## Document passage
══════════

Development of alternative fuels has gained increasing importance with increased awareness of environmental concerns and in the wake of economic pressures and fuel costs that have resulted from supply volatility of petroleum and other fossil-based resources. Policy makers have recognized this importance and have encouraged production and increased use of biofuels. As interest has grown in moving away from petrochemical or natural gas-derived hydrocarbon sources, some have concentrated on finding renewable and sustainable “green” carbon resources. Early so-called first generation biofuels are made by fermenting food products (e.g., starch-containing and sugary plants, such as corn, wheat, or sugar cane) into short-chain alcohols (e.g. ethanol, butanol) or transesterifying fatty acids liberated from plant oils by glycerolysis (e.g., rape seed, soybeans) to make fatty acid methyl esters used as biodiesel. (See e.g., Cesar B. Granda et al., “Sustainable Liquid Biofuels and Their Environmental Impact,” ENVIRONMENTAL PROGRESS, Vol. 26, No. 3, pp. 233-250 (October 2007), incorporated herein by reference.)

══════════

## Exercise tasks
#1 Render this sentence from the biofuels passage in Spanish: "Policy makers have recognized this importance and have encouraged production and increased use of biofuels."
#2 Do these statements agree with the biofuels passage? Answer yes or no for each, and quote the words that decide it. (a) First generation biofuels are made by fermenting food products. (b) Policy makers have discouraged the use of biofuels. (c) Biodiesel consists of fatty acid ethyl esters.
#3 Carry the biofuels passage forward from its last sentence.

## Provided data
══════════

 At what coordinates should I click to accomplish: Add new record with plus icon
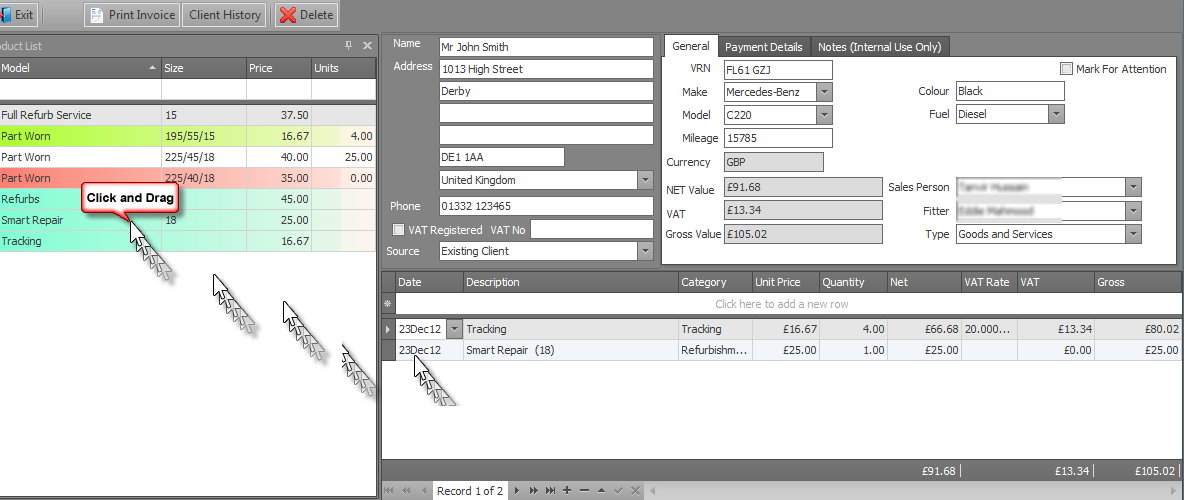point(567,491)
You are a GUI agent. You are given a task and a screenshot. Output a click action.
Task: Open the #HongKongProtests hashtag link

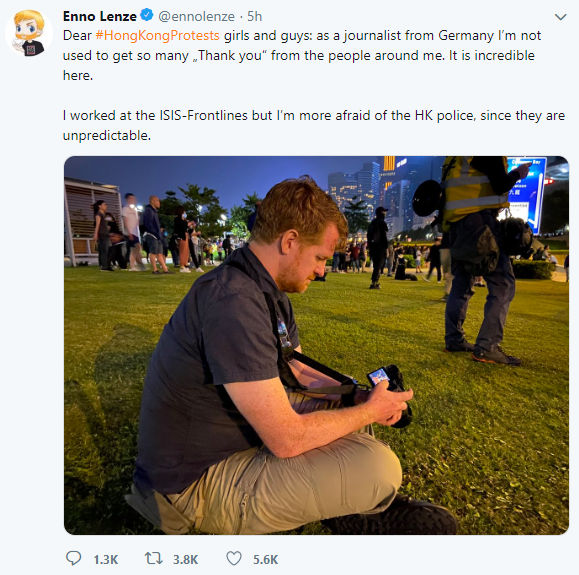tap(157, 36)
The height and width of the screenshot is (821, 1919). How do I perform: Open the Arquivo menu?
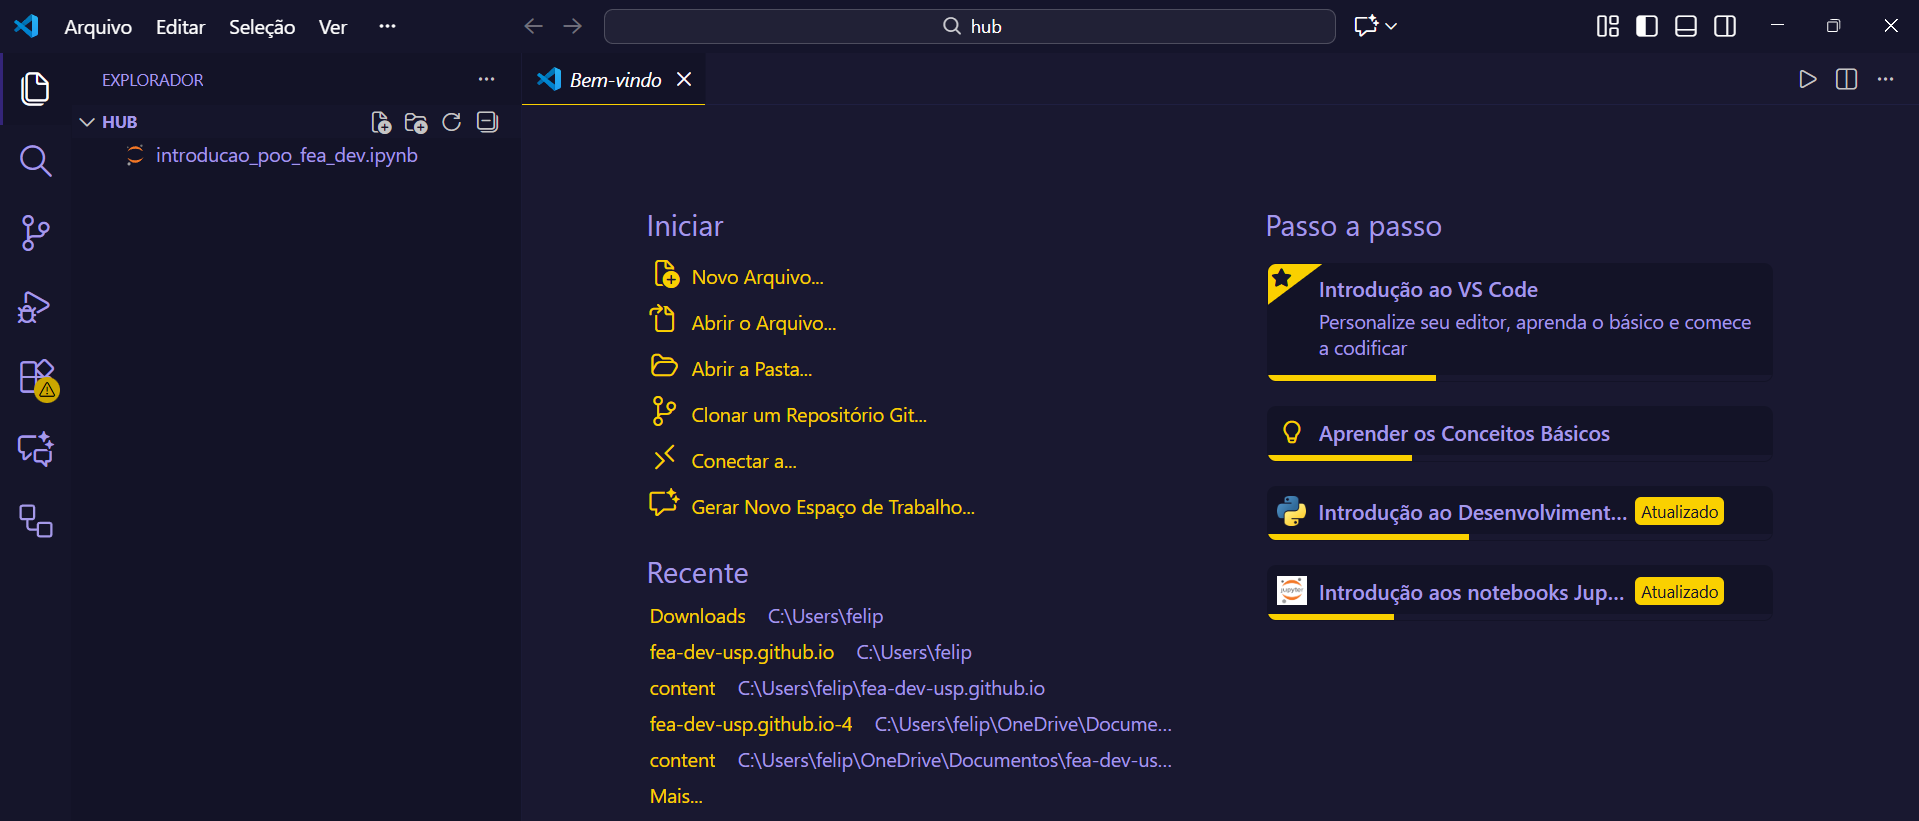point(98,27)
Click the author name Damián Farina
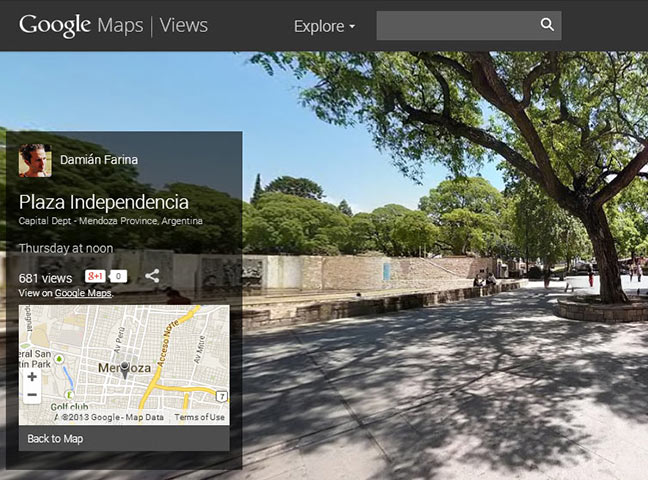The width and height of the screenshot is (648, 480). pos(99,160)
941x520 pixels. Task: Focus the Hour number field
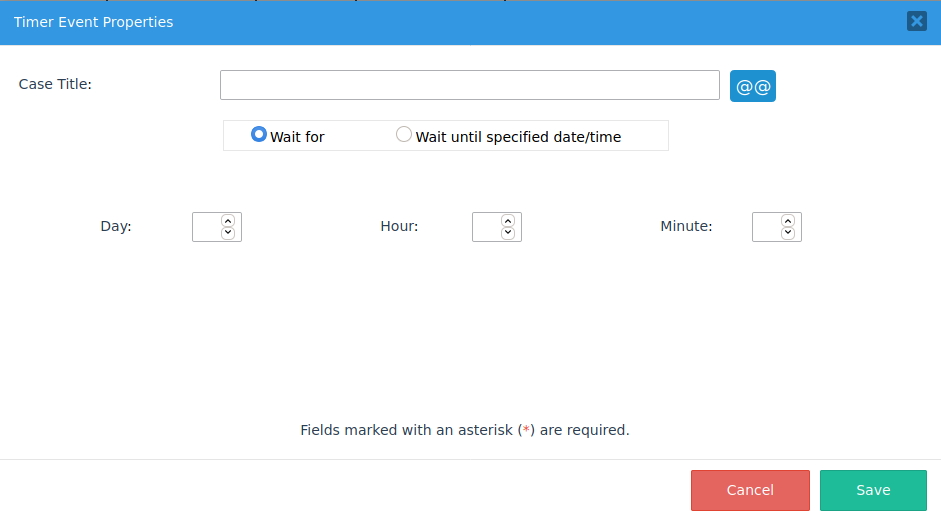[x=486, y=227]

══════════

## Answers to this exercise
#1 Los responsables de las políticas han reconocido esta importancia y han fomentado la producción y el mayor uso de los biocombustibles.

#2
(a) Yes: "Early so-called first generation biofuels are made by fermenting food products"
(b) No: "have encouraged production and increased use of biofuels"
(c) No: "to make fatty acid methyl esters used as biodiesel"

#3
Carboxylic acids such as used to make biodiesel can also be made by fermentation from carbohydrate sources, in addition to being derived from plant oils. Although the fermentative production of carboxylic acids, such as malic or succinic acid, has several advantages over petrochemical-based fuels, the production costs for the bio-based carboxylic acids have been too high for bio-based production to be cost-competitive with petrochemical production regimes. (See e.g., James McKinlay et al., “Prospects for a Bio-based Succinate Industry,” APPL. MICROBIOL. BIOTECHNOL., (2007) 76:727-740; incorporated herein by reference.) In fermentation of starches and sugars, carboxylic acids are generated using microorganisms. Microorganisms require certain conditions for their functions. For example, with most commercially viable succinate producing microorganisms described in the literature, one needs to neutralize the fermentation broth to maintain an appropriate pH for maximum growth, conversion and productivity.
Currently, the carboxylic acids are recovered from fermentation broths as salts instead of as free acids. Typically, the pH of the fermentation broth is maintained at or near a pH of 7 by introduction of ammonium hydroxide or other base into the broth, thereby converting the carboxylic acid into the corresponding acid salt. Generation of carboxylic acid salts versus the free organic acid form brings about significant processing costs. About 60% of the total production costs are generated by downstream processing, because of the difficulties associated with the separation and purification of the acids and their salts in the fermentation broth.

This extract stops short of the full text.